SOURCE INFORMATION:
|---|

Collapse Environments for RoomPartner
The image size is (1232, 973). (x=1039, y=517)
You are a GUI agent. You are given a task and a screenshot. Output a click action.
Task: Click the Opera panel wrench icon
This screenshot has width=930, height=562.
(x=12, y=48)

|---|

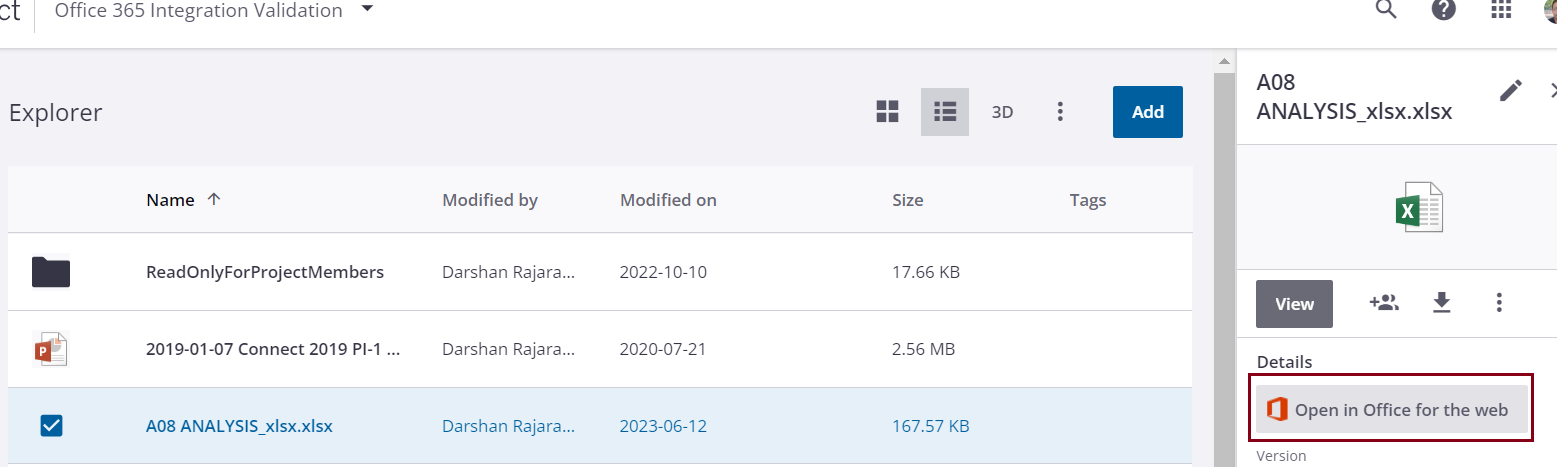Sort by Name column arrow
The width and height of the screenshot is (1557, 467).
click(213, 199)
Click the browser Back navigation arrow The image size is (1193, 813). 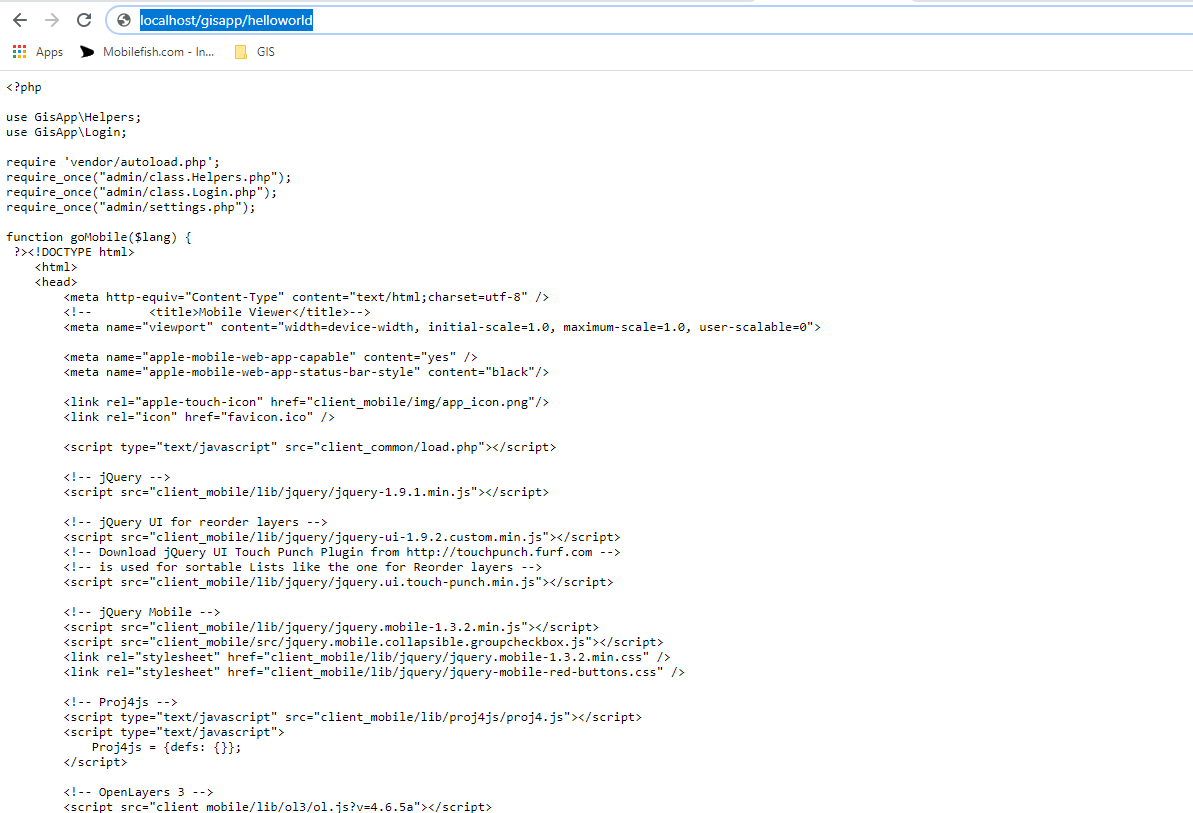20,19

|---|

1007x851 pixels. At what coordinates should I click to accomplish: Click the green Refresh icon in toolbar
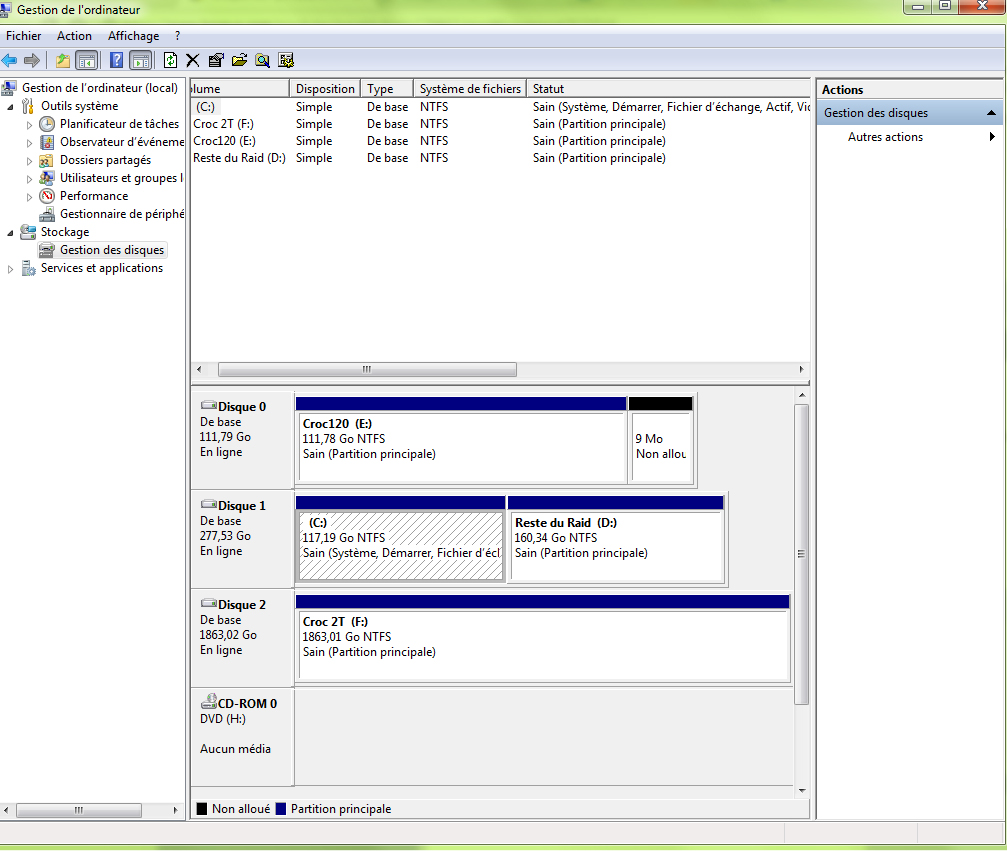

|---|

WORK REQUIRED:
Filter the listing above for lines with the word "icon", and copy each one you find.

RESPONSE TO THIS TASK:
Task: Click the Opera panel wrench icon
1007x851 pixels. At what coordinates should I click to accomplish: Click the green Refresh icon in toolbar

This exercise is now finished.